(Stored data)
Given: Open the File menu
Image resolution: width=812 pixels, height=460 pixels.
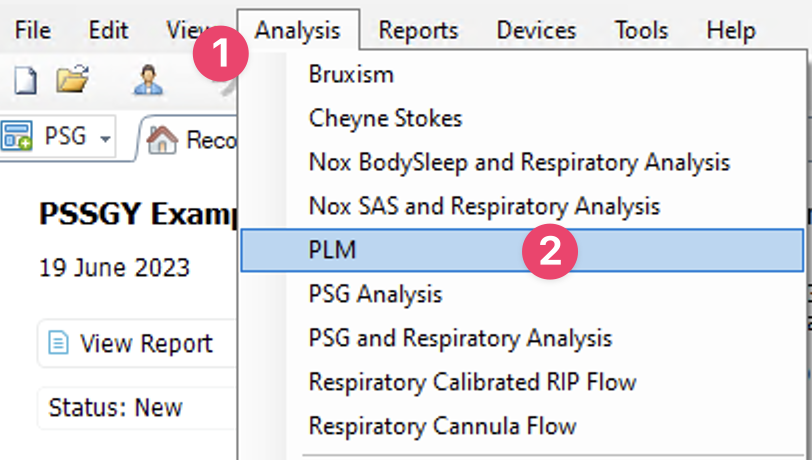Looking at the screenshot, I should 33,30.
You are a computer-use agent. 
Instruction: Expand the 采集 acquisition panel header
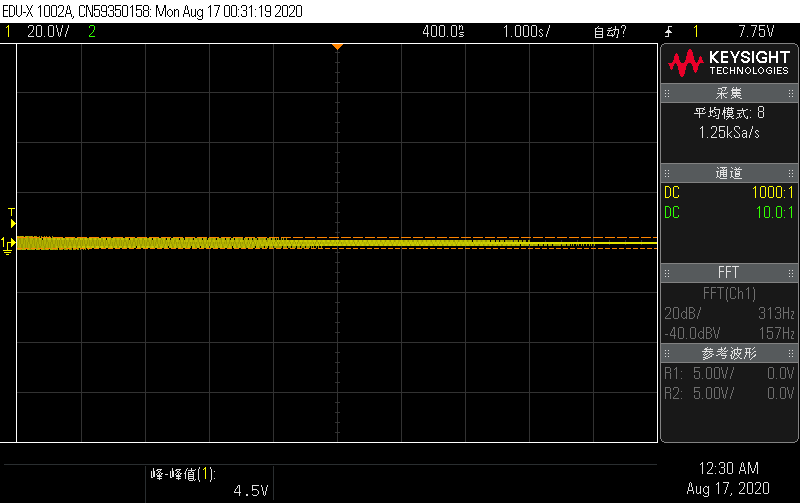coord(729,93)
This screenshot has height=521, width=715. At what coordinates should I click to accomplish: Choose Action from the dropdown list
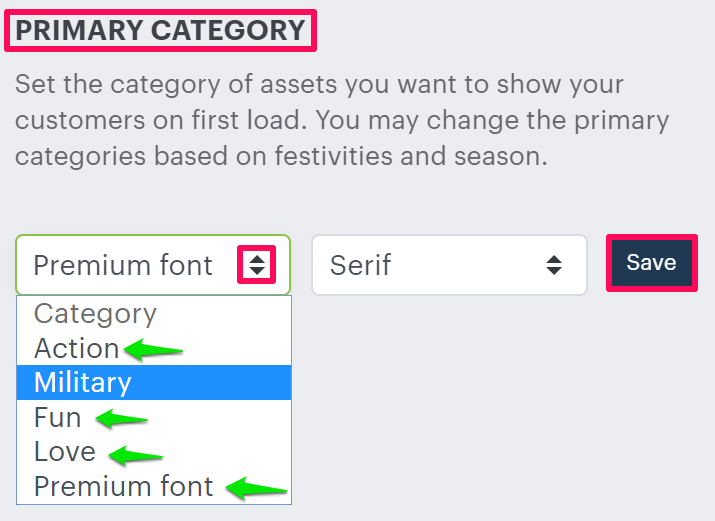76,348
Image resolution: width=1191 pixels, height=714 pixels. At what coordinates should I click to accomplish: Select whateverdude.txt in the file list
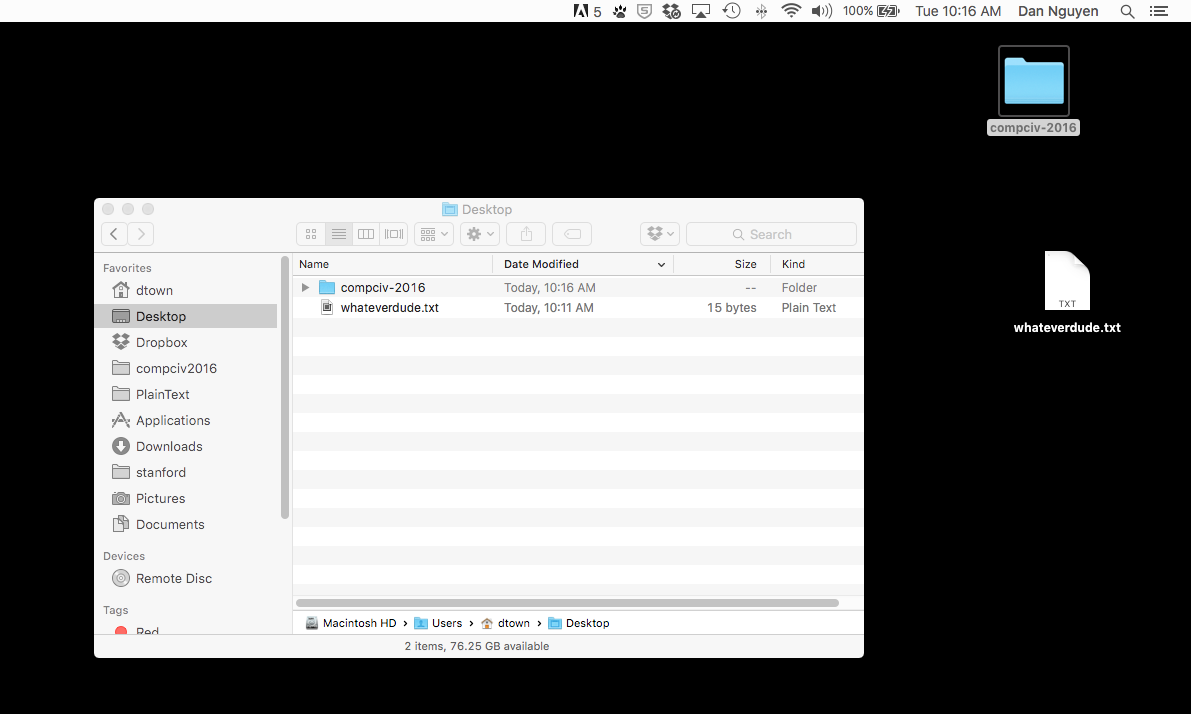(x=389, y=308)
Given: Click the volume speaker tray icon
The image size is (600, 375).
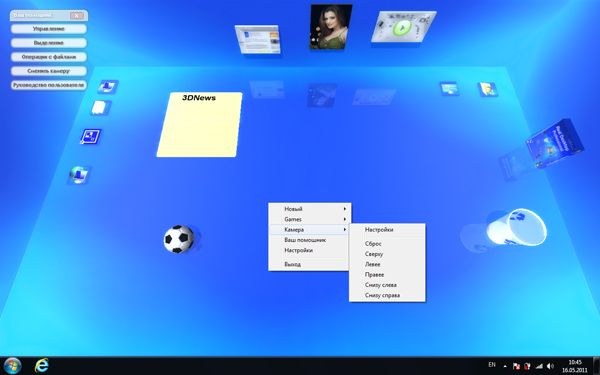Looking at the screenshot, I should click(550, 366).
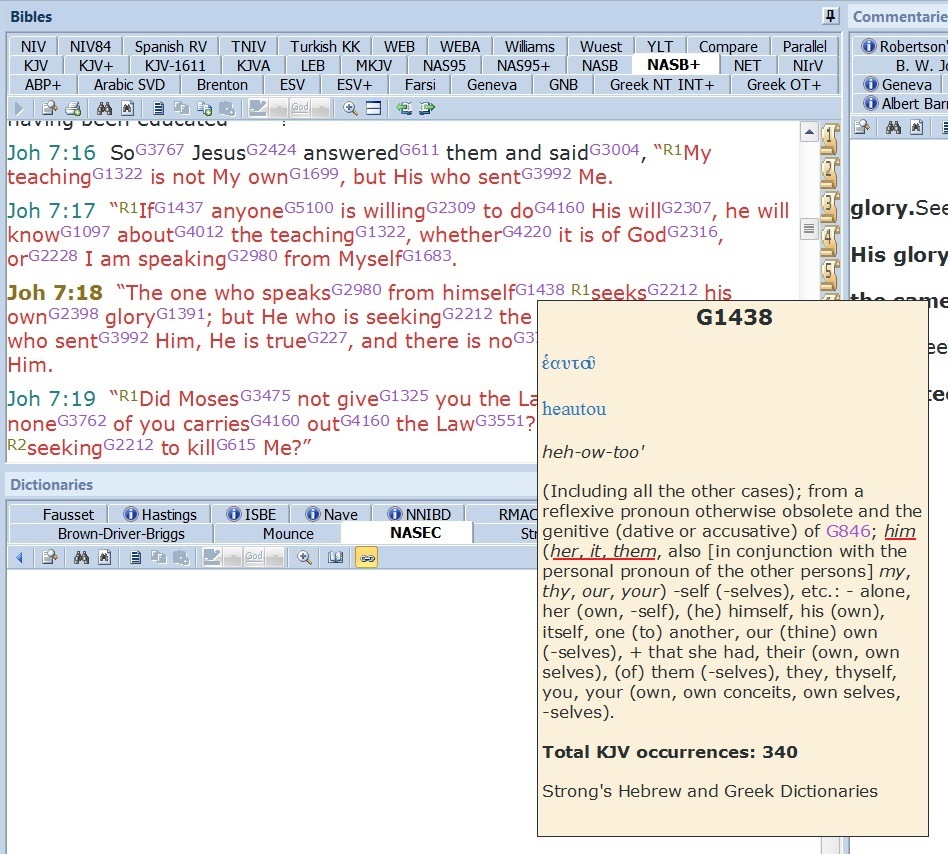Click the green forward arrow in Bibles toolbar
Screen dimensions: 948x854
(x=428, y=108)
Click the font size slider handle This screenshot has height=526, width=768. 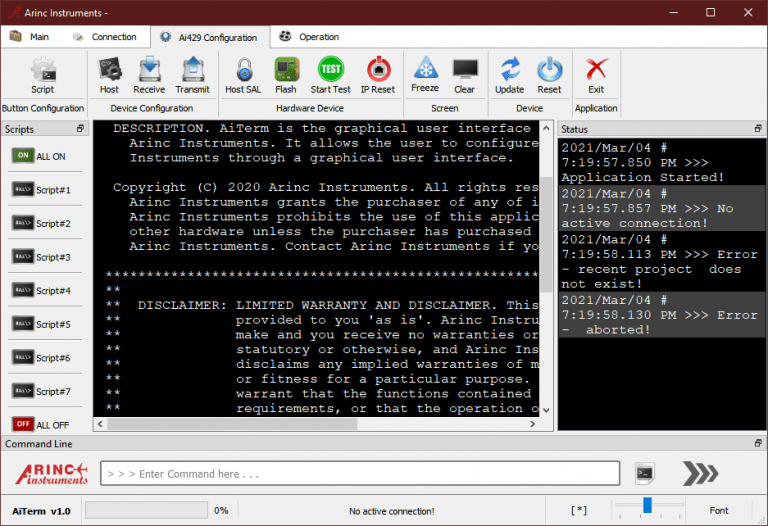(647, 506)
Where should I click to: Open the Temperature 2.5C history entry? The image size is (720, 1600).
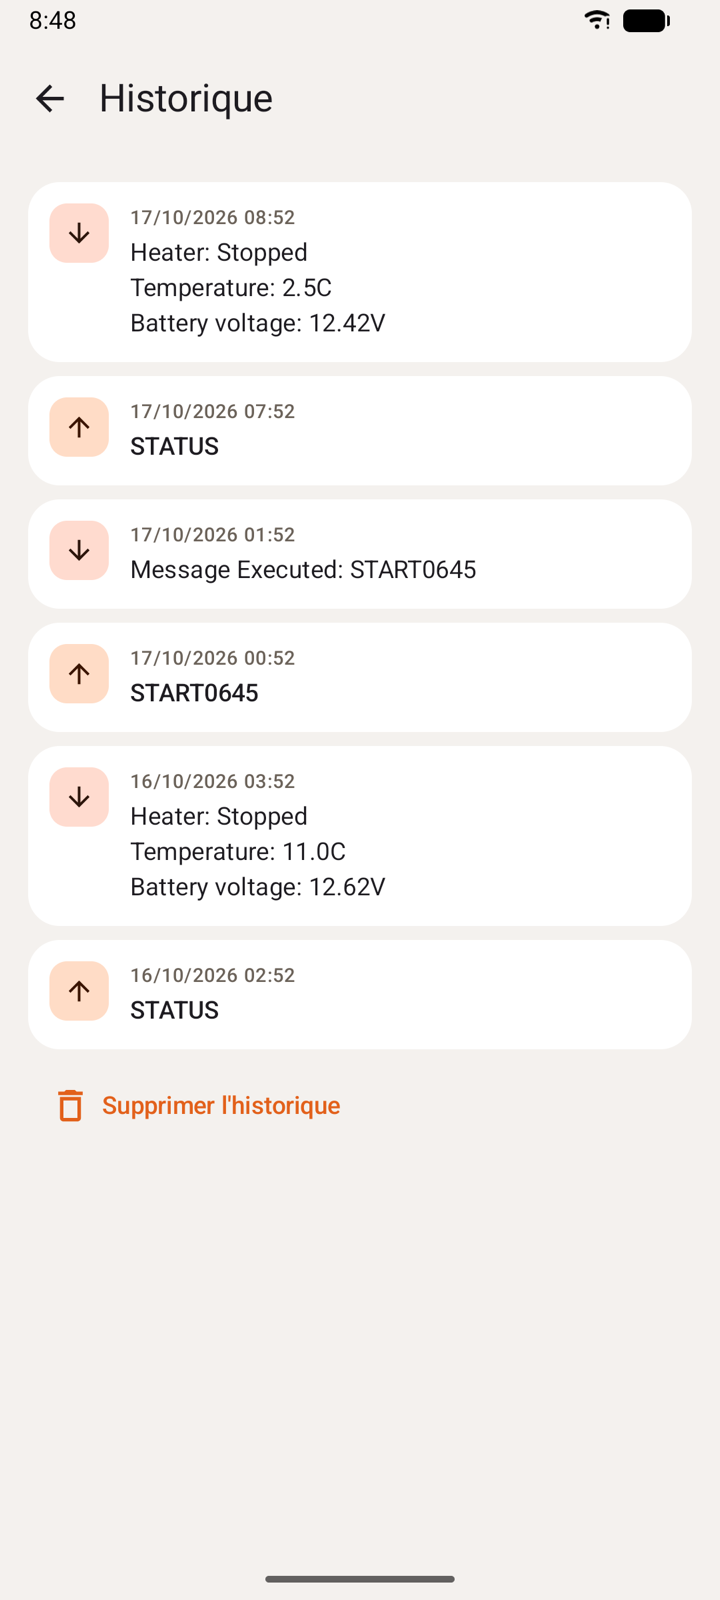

TASK DETAILS
Whenever the string "Open" shows up in a line above, copy that line.

THE ANSWER
Given: Open the File menu
Where should I click to: Open the Temperature 2.5C history entry? The image size is (720, 1600).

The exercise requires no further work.